Text passage:
Some tasty bite-sized morsels for you: don’t eat them all at once, though…

The April 2008 edition of sci-fi monthly Analog has a 10,000-word Voynich-based story, “Guaranteed Not to Turn Pink in the Can” by Thomas R. Dulski. When super-bright billionaire’s daughter Pamela Roderick writes an academic book on the idea of UFOs, people are surprisingly OK: but when her second book claims that the Voynich Manuscript describes 15th century humans being taken on a journey into space, the people around her become more tense… Hey, any novelistic take on the VMs without a papal conspiracy or evil Jesuit priests is fine by me. 🙂

Incidentally, a key part of Eileen Reeves’ “Galileo’s Glassworks” surprisingly revolves around anti-Jesuit propaganda, most notably Johannes Cambilhom’s “Discoverie of the Most Secret and Subtile Practises of the Iesuites“, which claimed to dish the dirt on the Jesuits’ buried treasure, sadistic treatment of novices, sexual misadventures, and mad politicking. And the Jesuits had only been going 70 years at the time! Anyway…

Change of direction: here’s a cool picture called “Arizona” by ~HinoNeko / A. Brenner, depicting a young guy with a Voynich-themed T-shirt (basically, the centre of the ‘sun-face’ on f68v1). Yet more VMs things edging into the mainstream consciousness, one meme at a time…

Finally: I don’t know how I managed to miss the decade-old story of the Swedish parents who were fined for wanting to name their son “Brfxxccxxmnpcccclllmmnprxvclmnckssqlbb11116“, in a kind of pataphysical protest at Sweden’s child naming law. Amazing: a name that makes Voynichese look sane. 😉

Having just worked my way through Vol III of Lynn Thorndike’s “History of Magic & Experimental Science”, I thought I’d give my reading eyes a rest with some fiction: and so turned to “Vellum” by Australian writer Matt Rubinstein, a 2007-vintage Voynich-themed novel I mentioned here before.

The story revolves around Jack, a translator/subtitler who, while working on a near-untranslatable Russian film, stumbles upon an unreadable (and unapologetically Voynich-like) manuscript. Many of the other characters are librarians or collectors of obscure aphorisms, who seem to share his delight not so much in etymology, but in the living texture of language, its flow. However, the book’s central irony is that though Jack can read many languages, he cannot read the people around him: while their lives are complex and conflicted, his is empty – and so he allows the strange manuscript to fill his void.

(Dataset items)
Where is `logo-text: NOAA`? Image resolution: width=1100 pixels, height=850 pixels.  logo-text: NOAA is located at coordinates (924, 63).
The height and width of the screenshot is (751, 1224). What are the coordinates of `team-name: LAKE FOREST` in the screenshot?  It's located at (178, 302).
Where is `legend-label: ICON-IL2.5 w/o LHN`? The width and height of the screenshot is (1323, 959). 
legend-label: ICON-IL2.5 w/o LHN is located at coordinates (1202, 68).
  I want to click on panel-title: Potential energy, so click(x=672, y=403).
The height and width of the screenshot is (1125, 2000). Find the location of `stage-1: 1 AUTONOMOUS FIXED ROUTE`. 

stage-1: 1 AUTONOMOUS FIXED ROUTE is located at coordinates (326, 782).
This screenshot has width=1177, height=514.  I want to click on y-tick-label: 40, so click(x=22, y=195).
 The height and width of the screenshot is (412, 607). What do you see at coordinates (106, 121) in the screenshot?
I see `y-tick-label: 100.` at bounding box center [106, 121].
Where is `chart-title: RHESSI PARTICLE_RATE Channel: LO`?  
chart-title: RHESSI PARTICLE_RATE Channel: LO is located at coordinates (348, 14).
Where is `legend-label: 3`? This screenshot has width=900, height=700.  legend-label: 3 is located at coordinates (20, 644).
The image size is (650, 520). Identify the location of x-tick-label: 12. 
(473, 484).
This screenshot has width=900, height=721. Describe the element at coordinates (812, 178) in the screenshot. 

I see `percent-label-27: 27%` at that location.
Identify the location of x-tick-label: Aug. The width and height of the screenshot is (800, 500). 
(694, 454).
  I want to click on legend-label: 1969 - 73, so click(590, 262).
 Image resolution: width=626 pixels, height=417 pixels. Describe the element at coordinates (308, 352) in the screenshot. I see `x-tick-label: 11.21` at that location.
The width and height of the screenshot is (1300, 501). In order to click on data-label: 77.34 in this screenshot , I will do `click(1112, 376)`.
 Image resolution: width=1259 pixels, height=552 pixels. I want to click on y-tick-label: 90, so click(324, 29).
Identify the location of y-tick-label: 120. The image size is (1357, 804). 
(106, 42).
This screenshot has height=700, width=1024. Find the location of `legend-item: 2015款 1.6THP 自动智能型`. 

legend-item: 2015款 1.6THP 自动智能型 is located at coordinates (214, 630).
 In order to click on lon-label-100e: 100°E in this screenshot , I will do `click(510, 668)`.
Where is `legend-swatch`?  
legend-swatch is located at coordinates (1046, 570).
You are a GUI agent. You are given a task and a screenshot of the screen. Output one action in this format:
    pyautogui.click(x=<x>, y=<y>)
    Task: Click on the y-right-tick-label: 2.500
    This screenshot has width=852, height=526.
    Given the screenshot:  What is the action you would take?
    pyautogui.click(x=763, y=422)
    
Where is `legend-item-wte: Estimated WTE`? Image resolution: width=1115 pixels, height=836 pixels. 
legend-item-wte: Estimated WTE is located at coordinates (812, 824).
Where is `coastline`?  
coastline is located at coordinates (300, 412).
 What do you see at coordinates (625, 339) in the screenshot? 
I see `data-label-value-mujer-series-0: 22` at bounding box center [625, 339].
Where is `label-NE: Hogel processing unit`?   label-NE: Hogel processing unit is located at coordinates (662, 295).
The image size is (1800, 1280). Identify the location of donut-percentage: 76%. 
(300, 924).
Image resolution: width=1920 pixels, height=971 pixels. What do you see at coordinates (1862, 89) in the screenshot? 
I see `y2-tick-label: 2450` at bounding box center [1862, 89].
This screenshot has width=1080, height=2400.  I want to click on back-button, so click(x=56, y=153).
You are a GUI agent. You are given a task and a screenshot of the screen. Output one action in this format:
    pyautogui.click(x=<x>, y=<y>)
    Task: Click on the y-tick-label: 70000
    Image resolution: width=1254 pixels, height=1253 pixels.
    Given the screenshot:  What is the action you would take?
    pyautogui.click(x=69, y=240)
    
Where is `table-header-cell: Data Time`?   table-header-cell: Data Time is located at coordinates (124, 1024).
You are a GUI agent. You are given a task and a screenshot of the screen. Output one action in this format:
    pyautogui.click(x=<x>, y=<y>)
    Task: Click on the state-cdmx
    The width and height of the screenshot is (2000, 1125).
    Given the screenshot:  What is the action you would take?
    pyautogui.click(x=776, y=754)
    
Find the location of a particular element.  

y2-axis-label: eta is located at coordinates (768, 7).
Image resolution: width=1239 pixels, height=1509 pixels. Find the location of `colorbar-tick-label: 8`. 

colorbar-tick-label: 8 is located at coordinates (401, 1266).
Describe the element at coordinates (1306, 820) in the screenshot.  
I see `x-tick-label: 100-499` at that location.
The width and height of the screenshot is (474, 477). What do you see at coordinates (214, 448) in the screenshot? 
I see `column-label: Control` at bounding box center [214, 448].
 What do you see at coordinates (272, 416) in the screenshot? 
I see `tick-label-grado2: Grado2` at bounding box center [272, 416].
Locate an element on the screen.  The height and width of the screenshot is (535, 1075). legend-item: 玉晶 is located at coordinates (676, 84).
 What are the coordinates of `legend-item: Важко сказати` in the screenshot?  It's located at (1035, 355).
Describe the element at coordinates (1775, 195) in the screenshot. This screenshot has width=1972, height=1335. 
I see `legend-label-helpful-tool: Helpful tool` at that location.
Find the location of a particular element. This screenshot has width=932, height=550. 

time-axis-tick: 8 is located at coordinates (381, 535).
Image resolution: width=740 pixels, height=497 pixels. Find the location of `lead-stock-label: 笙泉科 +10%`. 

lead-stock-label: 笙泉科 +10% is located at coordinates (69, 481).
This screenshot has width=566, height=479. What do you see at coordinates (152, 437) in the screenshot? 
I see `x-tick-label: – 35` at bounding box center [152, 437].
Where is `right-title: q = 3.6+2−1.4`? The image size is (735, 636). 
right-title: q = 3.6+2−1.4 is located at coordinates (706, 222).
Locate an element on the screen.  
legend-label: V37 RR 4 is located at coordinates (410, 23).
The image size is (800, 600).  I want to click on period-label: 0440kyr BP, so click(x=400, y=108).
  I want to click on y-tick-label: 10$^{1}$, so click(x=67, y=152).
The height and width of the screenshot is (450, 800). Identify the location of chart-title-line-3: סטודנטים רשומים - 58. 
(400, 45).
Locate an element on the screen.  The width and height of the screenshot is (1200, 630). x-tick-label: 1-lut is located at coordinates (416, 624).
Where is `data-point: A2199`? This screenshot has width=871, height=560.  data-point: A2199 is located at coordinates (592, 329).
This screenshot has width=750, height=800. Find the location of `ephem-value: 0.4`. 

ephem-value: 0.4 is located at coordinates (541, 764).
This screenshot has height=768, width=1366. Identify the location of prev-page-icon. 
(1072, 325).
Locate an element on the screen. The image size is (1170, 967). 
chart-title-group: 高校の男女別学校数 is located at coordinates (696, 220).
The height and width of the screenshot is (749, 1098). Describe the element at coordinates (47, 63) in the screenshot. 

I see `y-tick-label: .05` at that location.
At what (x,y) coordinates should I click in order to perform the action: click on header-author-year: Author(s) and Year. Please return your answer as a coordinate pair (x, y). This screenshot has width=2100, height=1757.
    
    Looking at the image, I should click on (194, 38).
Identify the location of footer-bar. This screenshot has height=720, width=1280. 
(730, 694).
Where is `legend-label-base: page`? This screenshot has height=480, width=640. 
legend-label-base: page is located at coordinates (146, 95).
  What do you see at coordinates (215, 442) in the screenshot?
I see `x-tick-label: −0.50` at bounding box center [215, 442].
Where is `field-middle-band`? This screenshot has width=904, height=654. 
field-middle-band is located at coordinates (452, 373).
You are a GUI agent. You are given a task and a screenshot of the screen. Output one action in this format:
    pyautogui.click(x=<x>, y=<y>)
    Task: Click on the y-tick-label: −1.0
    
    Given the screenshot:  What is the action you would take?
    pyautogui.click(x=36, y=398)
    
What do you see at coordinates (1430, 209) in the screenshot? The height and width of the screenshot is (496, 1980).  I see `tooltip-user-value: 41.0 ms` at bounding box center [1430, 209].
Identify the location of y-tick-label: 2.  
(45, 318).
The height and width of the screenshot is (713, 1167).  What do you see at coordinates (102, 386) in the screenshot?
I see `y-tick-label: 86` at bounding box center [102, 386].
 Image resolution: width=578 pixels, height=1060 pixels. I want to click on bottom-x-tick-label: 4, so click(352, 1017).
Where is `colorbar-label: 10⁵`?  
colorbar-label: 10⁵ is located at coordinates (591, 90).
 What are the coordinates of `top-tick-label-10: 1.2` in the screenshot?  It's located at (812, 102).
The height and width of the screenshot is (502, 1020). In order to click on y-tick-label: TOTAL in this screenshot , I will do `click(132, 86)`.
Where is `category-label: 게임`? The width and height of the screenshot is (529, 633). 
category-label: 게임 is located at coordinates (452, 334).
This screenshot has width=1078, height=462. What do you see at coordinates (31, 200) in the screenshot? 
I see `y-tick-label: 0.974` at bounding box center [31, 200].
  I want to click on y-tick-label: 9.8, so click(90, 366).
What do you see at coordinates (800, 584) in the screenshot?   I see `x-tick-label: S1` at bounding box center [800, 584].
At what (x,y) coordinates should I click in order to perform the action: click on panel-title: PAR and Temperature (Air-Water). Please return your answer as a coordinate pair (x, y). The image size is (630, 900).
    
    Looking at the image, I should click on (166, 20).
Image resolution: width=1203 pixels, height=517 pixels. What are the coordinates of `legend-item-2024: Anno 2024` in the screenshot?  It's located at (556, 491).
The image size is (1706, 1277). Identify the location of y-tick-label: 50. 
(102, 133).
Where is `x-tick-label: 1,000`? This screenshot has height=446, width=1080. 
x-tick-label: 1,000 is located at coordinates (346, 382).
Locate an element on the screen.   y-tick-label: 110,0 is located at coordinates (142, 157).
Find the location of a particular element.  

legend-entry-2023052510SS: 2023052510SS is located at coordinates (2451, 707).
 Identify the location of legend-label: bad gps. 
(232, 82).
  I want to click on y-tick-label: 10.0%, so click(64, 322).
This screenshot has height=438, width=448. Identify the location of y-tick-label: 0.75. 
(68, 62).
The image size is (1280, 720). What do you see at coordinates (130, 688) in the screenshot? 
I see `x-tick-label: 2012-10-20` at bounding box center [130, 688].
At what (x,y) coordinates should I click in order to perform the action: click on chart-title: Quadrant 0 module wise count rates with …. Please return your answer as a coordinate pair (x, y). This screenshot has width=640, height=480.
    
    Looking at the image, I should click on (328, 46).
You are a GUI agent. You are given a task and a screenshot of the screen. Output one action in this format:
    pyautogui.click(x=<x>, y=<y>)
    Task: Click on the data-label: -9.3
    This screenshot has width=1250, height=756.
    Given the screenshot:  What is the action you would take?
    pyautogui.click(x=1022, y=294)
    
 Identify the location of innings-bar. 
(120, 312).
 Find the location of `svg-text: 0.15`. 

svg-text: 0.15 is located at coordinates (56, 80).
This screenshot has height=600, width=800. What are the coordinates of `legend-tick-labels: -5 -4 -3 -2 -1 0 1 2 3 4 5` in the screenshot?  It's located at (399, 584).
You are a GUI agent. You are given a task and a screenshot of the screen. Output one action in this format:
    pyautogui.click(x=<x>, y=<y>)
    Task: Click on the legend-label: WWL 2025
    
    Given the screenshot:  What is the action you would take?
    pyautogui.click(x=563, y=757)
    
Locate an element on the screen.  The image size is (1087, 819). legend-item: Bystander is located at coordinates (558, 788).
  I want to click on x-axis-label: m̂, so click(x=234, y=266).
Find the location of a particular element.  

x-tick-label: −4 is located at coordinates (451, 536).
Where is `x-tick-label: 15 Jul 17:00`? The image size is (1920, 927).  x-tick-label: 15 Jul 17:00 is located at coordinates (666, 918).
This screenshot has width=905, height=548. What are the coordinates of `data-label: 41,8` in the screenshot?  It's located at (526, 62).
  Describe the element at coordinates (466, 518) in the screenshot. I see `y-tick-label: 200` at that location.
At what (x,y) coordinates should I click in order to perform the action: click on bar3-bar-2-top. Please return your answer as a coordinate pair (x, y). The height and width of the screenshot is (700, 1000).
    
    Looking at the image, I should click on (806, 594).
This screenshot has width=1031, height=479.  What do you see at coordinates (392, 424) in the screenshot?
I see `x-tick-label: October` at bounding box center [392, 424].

Problem set:
a – Echo the Voynich blog post word for word, from "The story revolves" up to and including "fill his void.".
b – Summarize the Voynich blog post in two sentences.
c – Please go on with the Voynich blog post, starting right after its final sentence.
You can disregard the items.

Exercise results:
a –
The story revolves around Jack, a translator/subtitler who, while working on a near-untranslatable Russian film, stumbles upon an unreadable (and unapologetically Voynich-like) manuscript. Many of the other characters are librarians or collectors of obscure aphorisms, who seem to share his delight not so much in etymology, but in the living texture of language, its flow. However, the book’s central irony is that though Jack can read many languages, he cannot read the people around him: while their lives are complex and conflicted, his is empty – and so he allows the strange manuscript to fill his void.

b – The post collects several Voynich-related curiosities: a story in the April 2008 Analog about a woman whose book claims the Voynich Manuscript describes 15th-century humans taken into space, a picture of a young man in a Voynich-themed T-shirt, and Swedish parents fined over an unpronounceable name for their son. It then turns to Matt Rubinstein's novel "Vellum," in which Jack, a translator who can read many languages but not the people around him, lets an unreadable Voynich-like manuscript fill the emptiness in his life.

c –
Of course, while at first he can make no sense of it, under UV light its margins yield many clues to its provenance and history: and as Jack becomes progressively more attuned to its nuances and strange ur-language, it begins to reveal details to him of a fantastical machine to build, not entirely unlike a medieval version of the one in Carl Sagan‘s novel “Contact” (you know, the one filmed with Jodie Foster).

I have to say that at one point while reading Vellum, I did find myself completely immersed: this was when Jack’s growing obsession for his pet manuscript (and his disconnection from the world) suddenly lurched and exceeded my own. I felt the urge to try to pull him back from going over the brink: perhaps this was Matt Rubinstein’s focus for the book, to help readers find and explore the point where they felt uncomfortable with the change in Jack’s downward arc.

Though it has a contemporary European vibe to its vocabulary, Vellum is firmly situated in the Australian geographical and historical landscapes (spinifex, First Fleet, etc): and is all the fresher and more engaging for it. The paradoxical idea of an inland desert lighthouse recurs through the book, and (surprisingly to me) one such does exist, at Point Malcolm: I think this nicely mirrors various Voynich-like conundrums, which I’m sure you can work out for yourself.

In short, I like Vellum: though not perfect (plot-wise, the explosion is a bit clumsy, for example: and half-quoting Foucault’s quoting Borges don’t really work), it does have a lot going for it. For the mass market, though, I think the issue is whether Rubinstein manages to find just the right balance between research and story, between exposition and narrative: even though a few times he does err a little too far towards the former, overall I think he earns enough goodwill from the latter to get away with it. Buy it, read it, enjoy it! 🙂

A quick update on Michael Cordy’s forthcoming Voynich-themed oeuvre: it has now been retitled “The Source” (let’s just pray it’s not re-released later on as “The Source Code”, that would be awful), is due for hardback and softback release in August 2008, and can already (inevitably) be pre-ordered from Amazon.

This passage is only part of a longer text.